Edit: I was asked to put the full minimal program, so here it is.
#include <iostream>
#include <fstream>
using namespace std;
#pragma pack(push,2)
struct Header
{
char label[20];
char st[11];
char co[7];
char plusXExtends[9];
char minusXExtends[9];
char plusYExtends[9];
};
#pragma pack(pop)
int main(int argc,char* argv[])
{
string fileName;
fileName = "test";
string fileInName = fileName + ".dst";
ifstream fileIn(fileInName.c_str(), ios_base::binary|ios_base::in);
if (!fileIn)
{
cout << "File Not Found" << endl;
return 0;
}
Header h={};
if (fileIn.is_open()) {
cout << "\n" << endl;
fileIn.read(reinterpret_cast<char *>(&h.label), sizeof(h.label));
cout << "Label: " << h.label << endl;
fileIn.read(reinterpret_cast<char *>(&h.st), sizeof(h.st));
cout << "Stitches: " << h.st << endl;
fileIn.read(reinterpret_cast<char *>(&h.co), sizeof(h.co));
cout << "Colour Count: " << h.co << endl;
fileIn.read(reinterpret_cast<char *>(&h.plusXExtends),sizeof(h.plusXExtends));
cout << "Extends: " << h.plusXExtends << endl;
fileIn.read(reinterpret_cast<char *>(&h.minusXExtends),sizeof(h.minusXExtends));
cout << "Extends: " << h.minusXExtends << endl;
fileIn.read(reinterpret_cast<char *>(&h.plusYExtends),sizeof(h.plusYExtends));
cout << "Extends: " << h.plusYExtends << endl;
// This will output corrupted
cout << endl << endl;
cout << "Label: " << h.label << endl;
cout << "Stitches: " << h.st << endl;
cout << "Colour Count: " << h.co << endl;
cout << "Extends: " << h.plusXExtends << endl;
cout << "Extends: " << h.minusXExtends << endl;
cout << "Extends: " << h.plusYExtends << endl;
}
fileIn.close();
cout << "\n";
//cin.get();
return 0;
}
ifstream fileIn(fileInName.c_str(), ios_base::binary|ios_base::in);
Then I use a struct to store the header items
The actual struct is longer than this. I shortened it because I didn't need the whole struct for the question.
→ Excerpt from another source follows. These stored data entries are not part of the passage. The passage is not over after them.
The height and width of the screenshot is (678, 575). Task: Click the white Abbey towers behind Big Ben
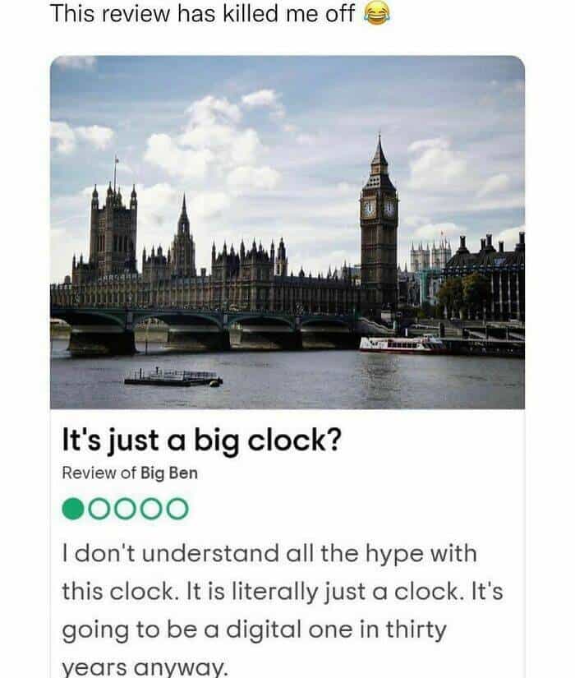(430, 254)
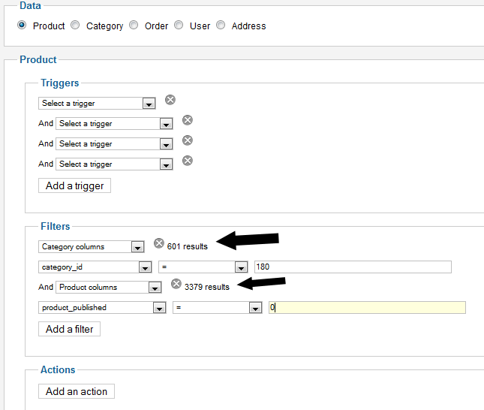484x410 pixels.
Task: Select the Product data radio button
Action: [x=22, y=25]
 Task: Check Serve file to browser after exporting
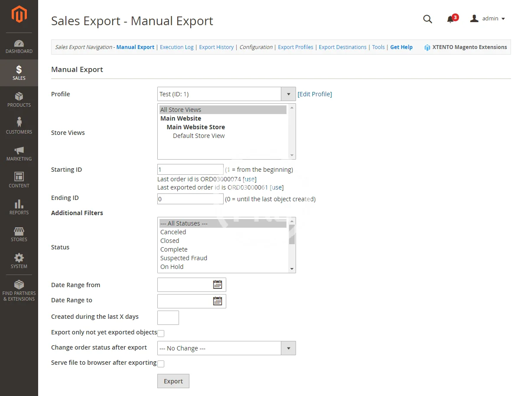[x=161, y=364]
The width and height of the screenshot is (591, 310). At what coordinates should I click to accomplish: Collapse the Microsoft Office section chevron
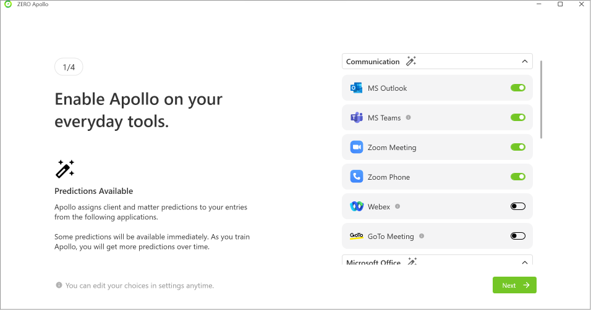[524, 262]
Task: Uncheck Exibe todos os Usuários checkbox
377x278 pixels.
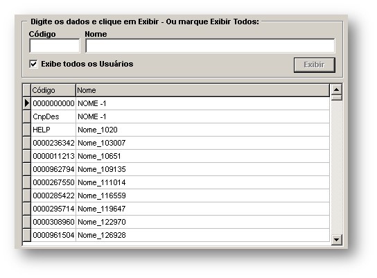Action: [x=33, y=64]
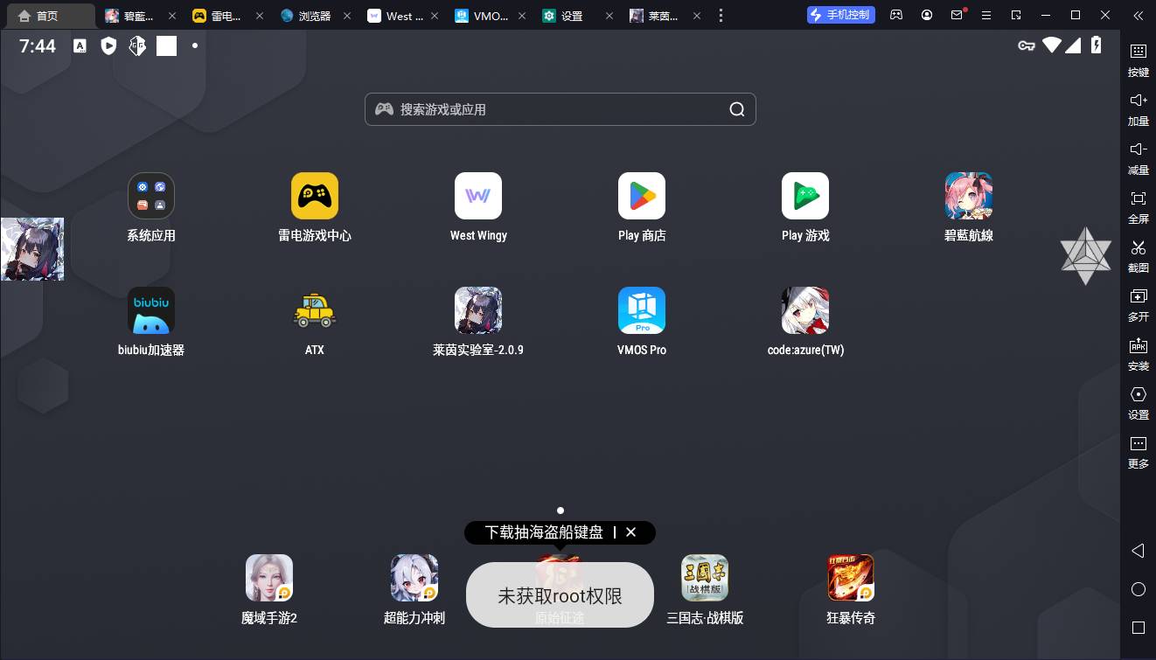
Task: Click the 搜索游戏或应用 search field
Action: [560, 109]
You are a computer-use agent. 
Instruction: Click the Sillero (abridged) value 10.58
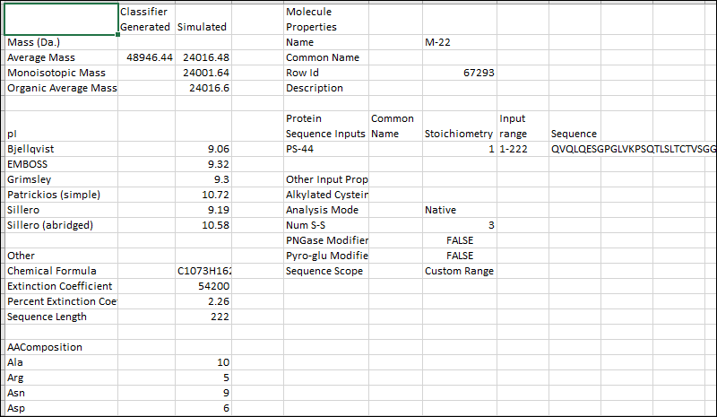203,225
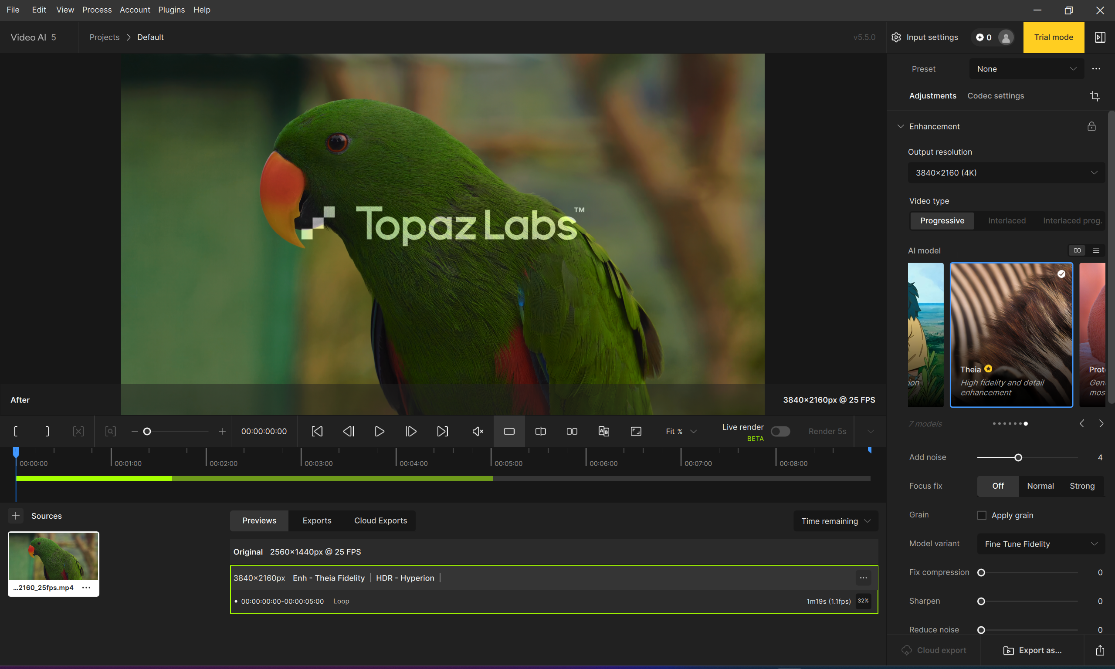Select the split screen comparison icon
Viewport: 1115px width, 669px height.
point(541,431)

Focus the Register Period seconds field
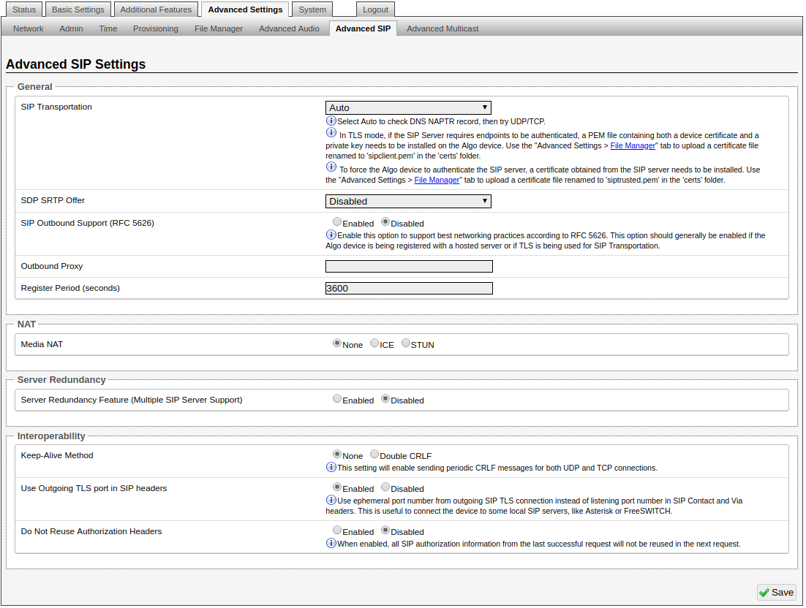(409, 288)
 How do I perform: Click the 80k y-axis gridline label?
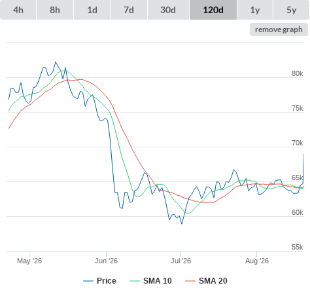pyautogui.click(x=298, y=73)

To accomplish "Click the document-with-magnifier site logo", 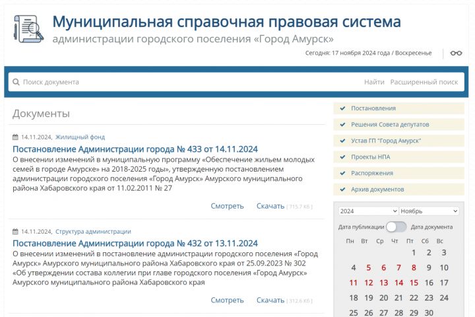I will click(28, 29).
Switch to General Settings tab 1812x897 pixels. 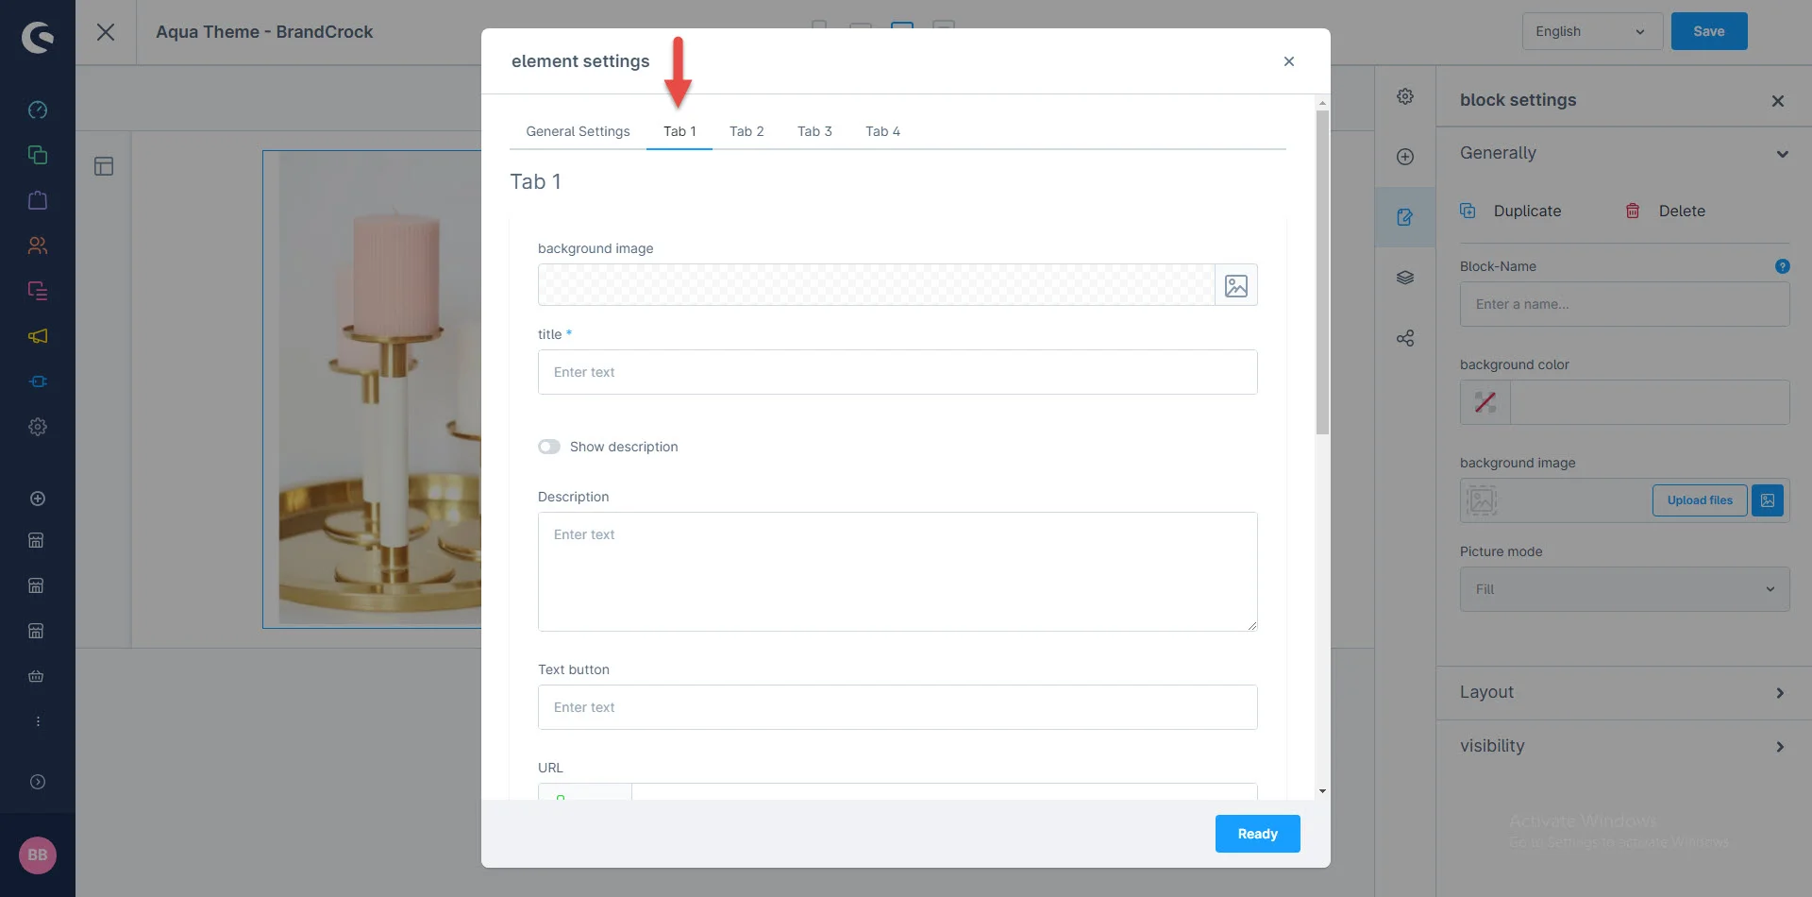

Anyway as I read the struct I do a cout to see what I am getting. This part is fine.
As expected my cout shows the Label, Stitches, Colour Count no problem.
The problem is that if I want to do another cout after it has read the header I am getting corruption in the output. For instance if I put the following lines right after the above code eg
Instead of seeing Label, Stitches and Colour Count I get strange symbols, and corrupt output. Sometimes you can see the output of the h.label, with some corruption, but the labels are Stitches are written over. Sometimes with strange symbols, but sometimes with text from the previous cout. I think either the data in the struct is getting corrupted, or the cout output is getting corrupted, and I don't know why. The longer the header the more the problem becomes apparent. I would really like to do all the couts at the end of the header, but if I do that I see a big mess instead of what should be outputting.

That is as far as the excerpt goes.